For running a larger set of tests that might be affected by your change you might organize your tests into one or more suites. For example, tests that impact search will put together in the search suite. If you make a change that might impact search, we can just run:

testify yelp.tests -i search

For pre-deployment testing we need to run everything. Everything is a lot.

KegMate or no, who wants to wait hours to find out UFC is really FUC’d. Thankfully we can split tests up:

testify yelp.tests –buckets=10 –bucket=0

This allows us to split all our tests into 10 equal-ish sized chunks. We use Buildbot, another open source project, to run them across a cluster of machines.

We are not using testify only for unit testing (Despite the name, most users of unittest probably aren’t either). We have a mix of unit, functional and integration tests which means we have a variety of environmental requirements. Sometimes we need a snapshot of a real database to test on (scrubbed of those illicit PMs to your favorite reviewer of course). Sometimes we need a full search index to search against. Sometimes we need an empty database where we can create exactly what data a test will see.

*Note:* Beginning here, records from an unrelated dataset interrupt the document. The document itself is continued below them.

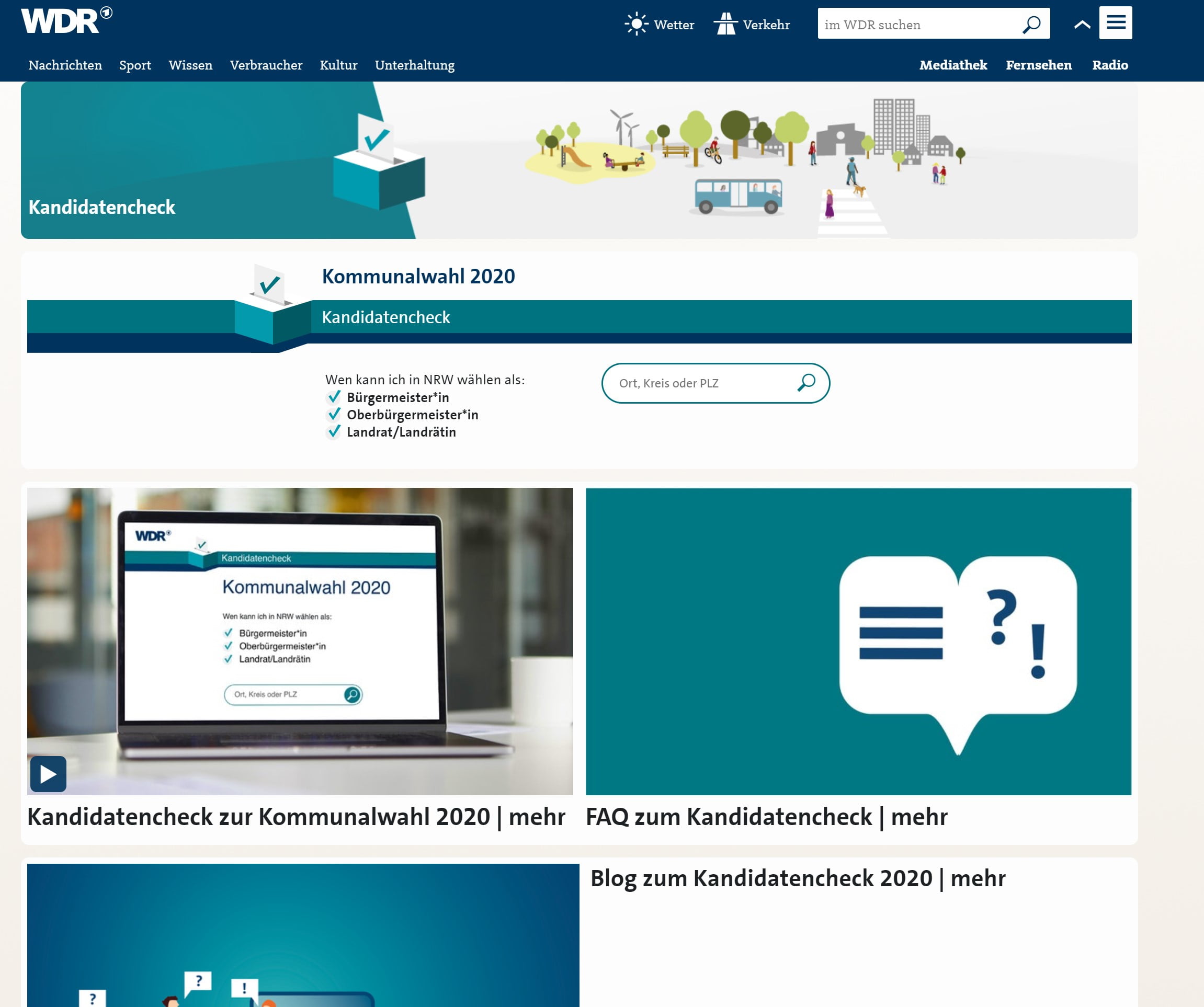Open the Wetter sun icon
Screen dimensions: 1204x1007
pos(636,24)
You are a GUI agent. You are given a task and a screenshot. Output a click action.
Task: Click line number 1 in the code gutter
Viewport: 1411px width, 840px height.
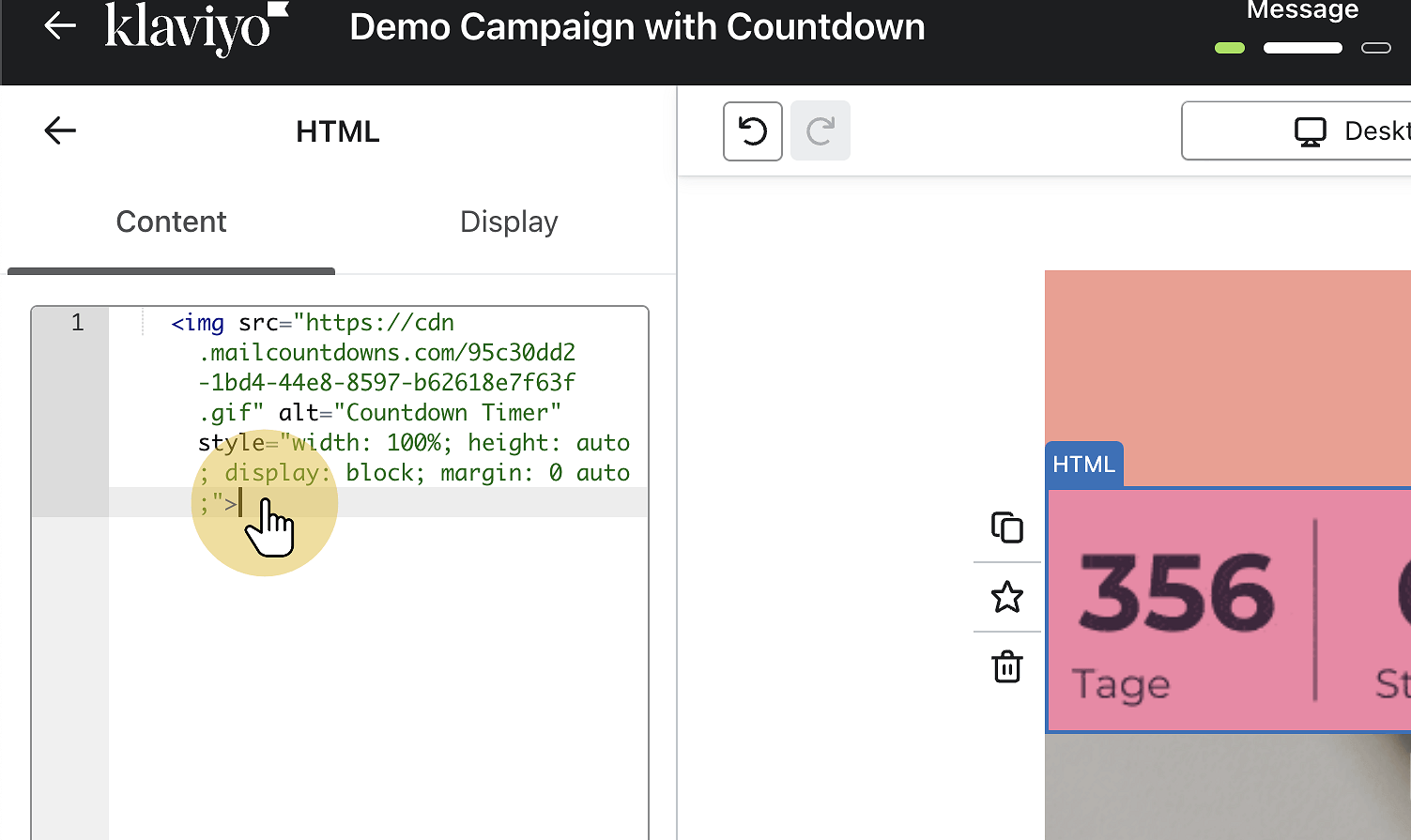(x=75, y=322)
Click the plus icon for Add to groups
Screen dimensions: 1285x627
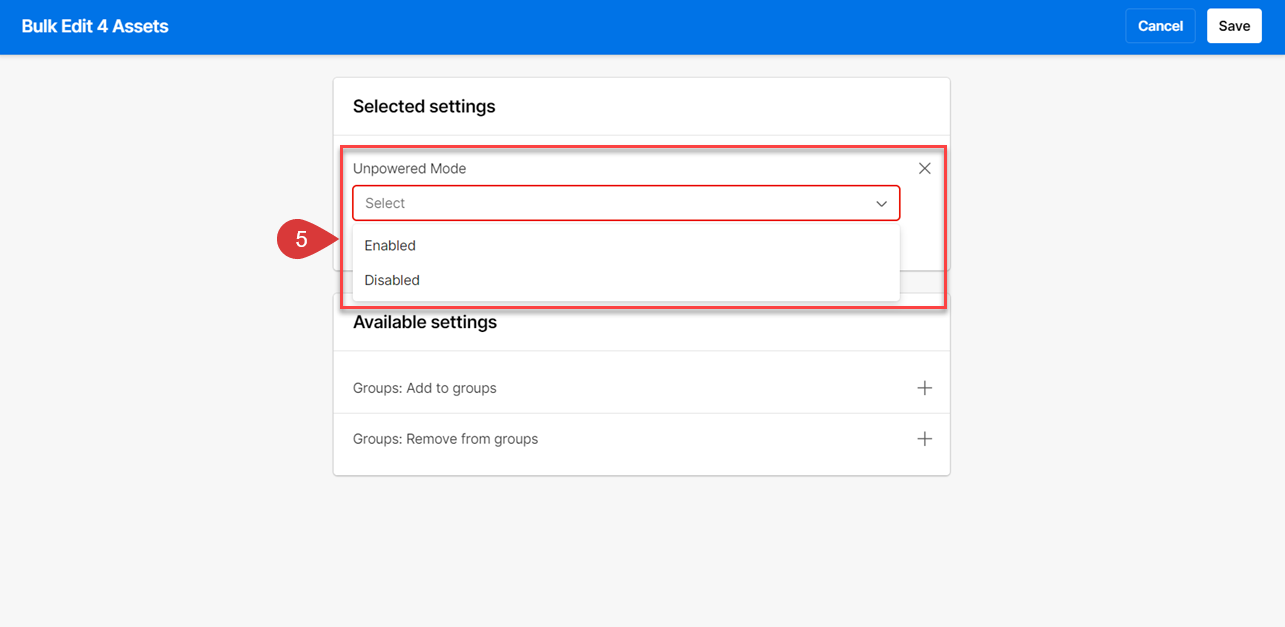[x=925, y=388]
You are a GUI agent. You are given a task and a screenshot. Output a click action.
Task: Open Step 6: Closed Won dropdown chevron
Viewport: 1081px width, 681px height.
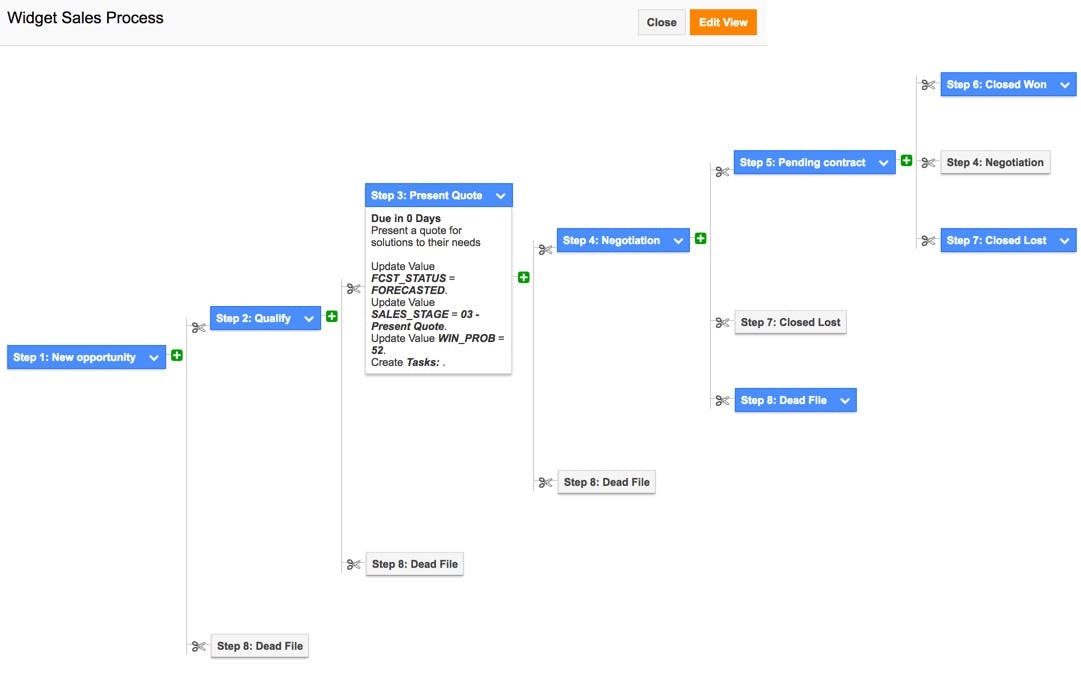point(1064,85)
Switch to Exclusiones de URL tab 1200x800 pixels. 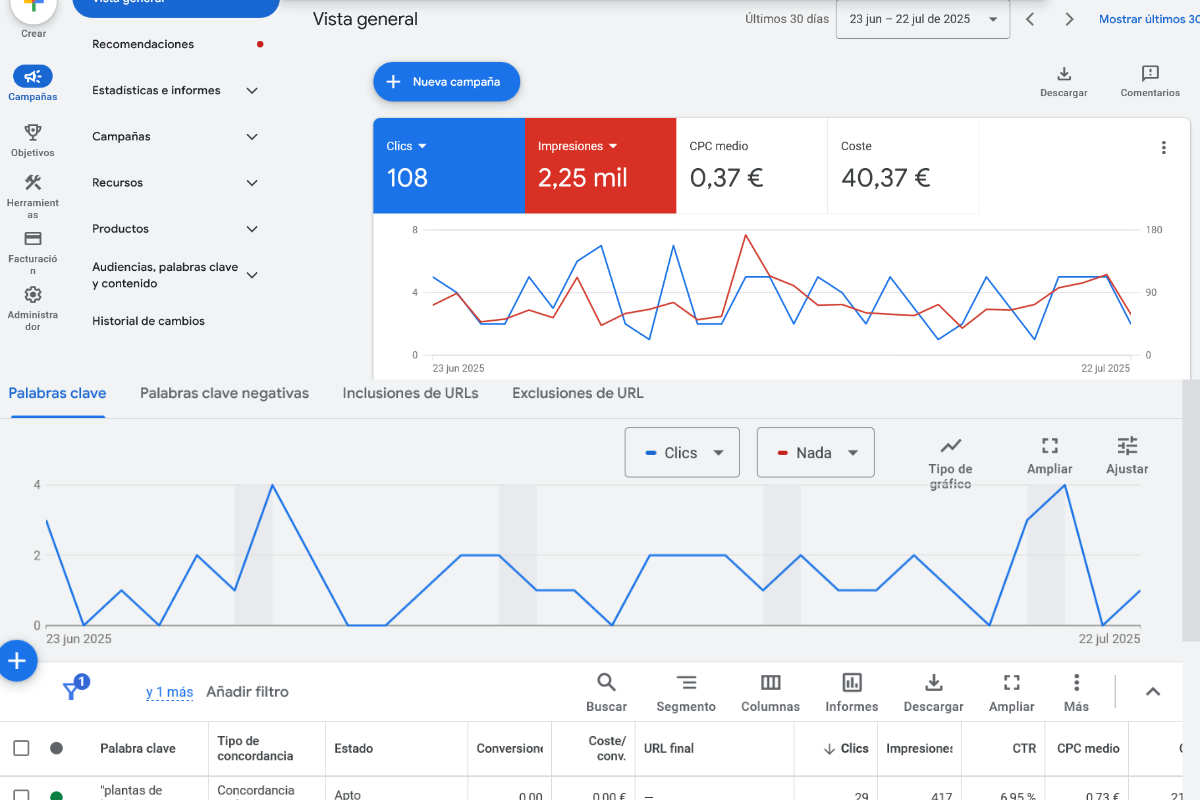tap(577, 393)
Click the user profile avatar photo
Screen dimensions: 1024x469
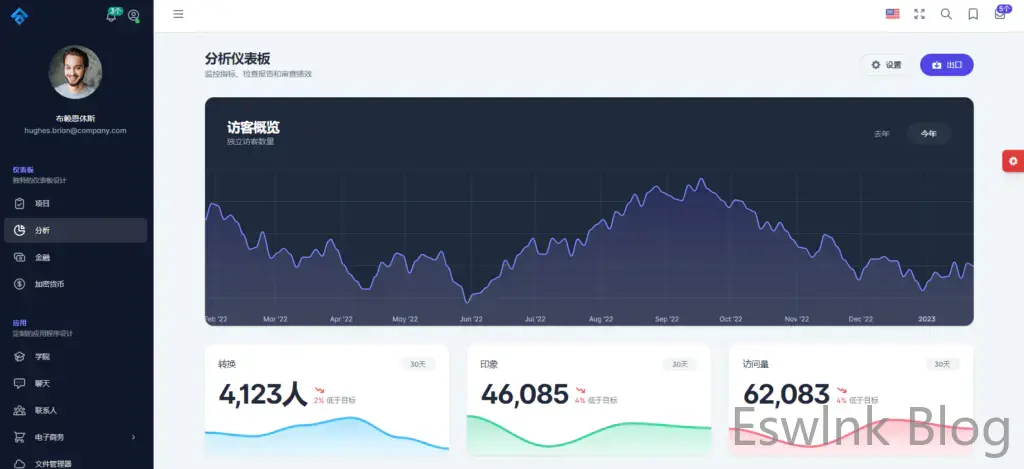point(76,73)
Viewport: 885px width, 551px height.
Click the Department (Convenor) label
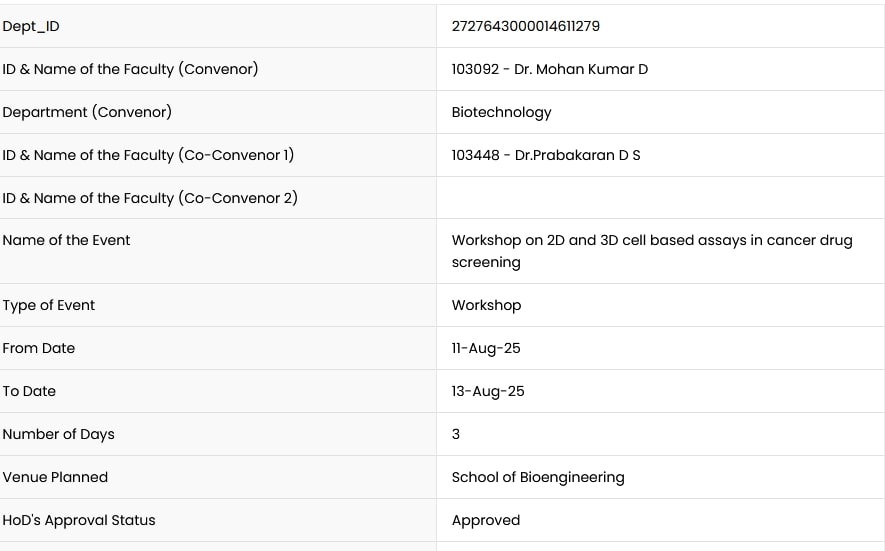pyautogui.click(x=87, y=112)
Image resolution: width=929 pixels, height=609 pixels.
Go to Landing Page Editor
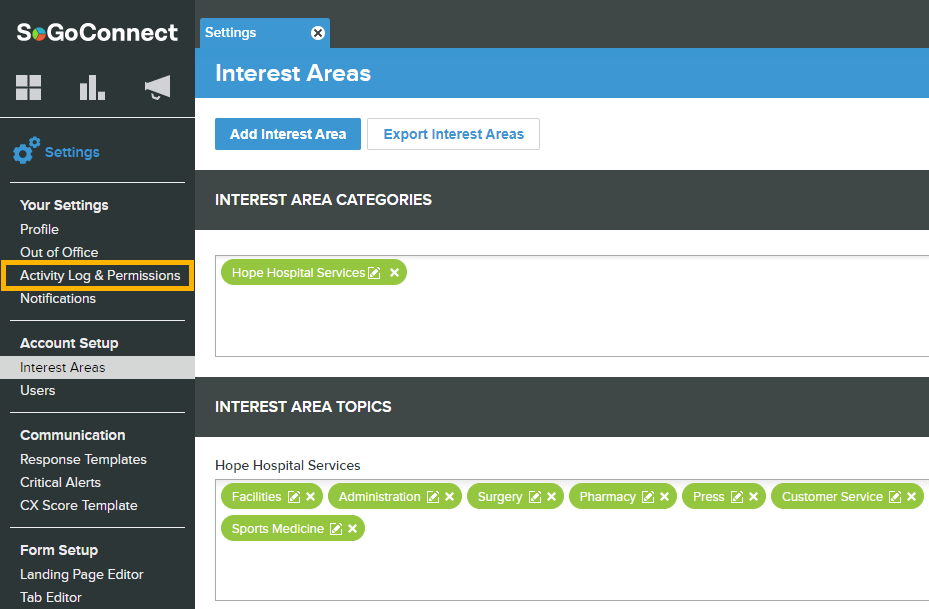click(x=82, y=575)
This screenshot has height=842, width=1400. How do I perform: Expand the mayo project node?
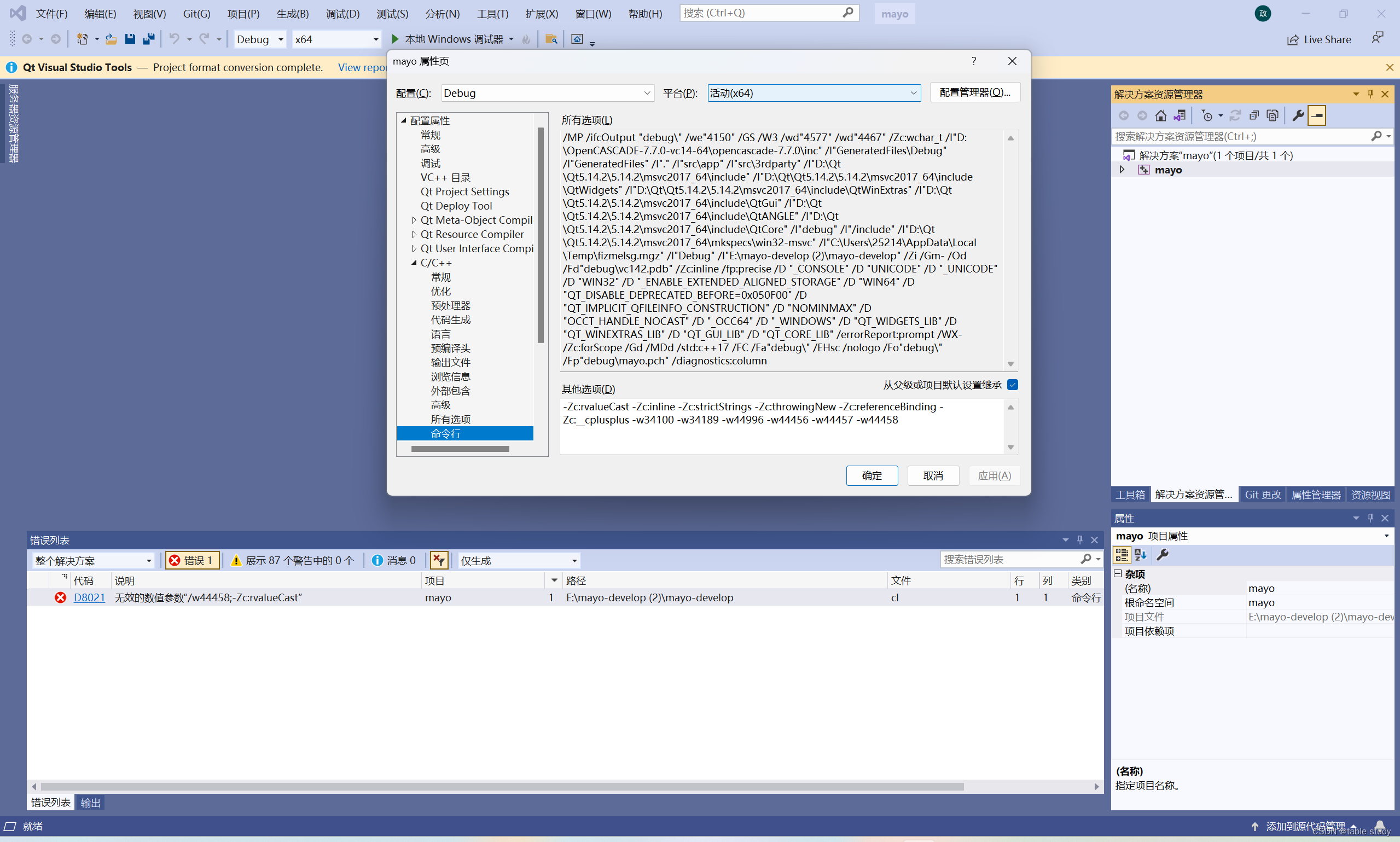1122,170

This means complex test fixtures with slow startup times.

Since different tests require different resources to run, we can associate these tests with suites to isolate them. So if your test can run in a simulated environment with minimal data, it can go in a sandbox suite. If it requires external services like search index, you can add it a search-index-required suite. This allows us to further collect Buildbot slaves together to reduce the number of tests running in more expensive environments.

Of course when you have complex tests with complex external dependencies, eventually some of them will become unreliable. To help control for that we use Testify’s reporting capabilities to store a history of our test runs.

When was the last time this test failed ? Is it me? Is it you? We can take all the JSON output from prior runs and put it all in a database making such analysis much easier.

If the test is just fundamentally flawed, it’s easy to disable it. Just add it to the disabled suite, file a ticket, and move on.

Try it out

Testify has been great for us. We hope others find it useful as well.

May your testing infrastructure be forever pain free.

Testify is released under the Apache 2.0 license and hosted on GitHub.